[Start]

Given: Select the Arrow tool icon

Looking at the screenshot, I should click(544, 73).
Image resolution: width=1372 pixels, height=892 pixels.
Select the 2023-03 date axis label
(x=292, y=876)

[End]

Replace "Select" with "Choose" throughout the data above and reproduce it with no other changes.

Given: Choose the Arrow tool icon

Looking at the screenshot, I should click(544, 73).
Image resolution: width=1372 pixels, height=892 pixels.
Choose the 2023-03 date axis label
(x=292, y=876)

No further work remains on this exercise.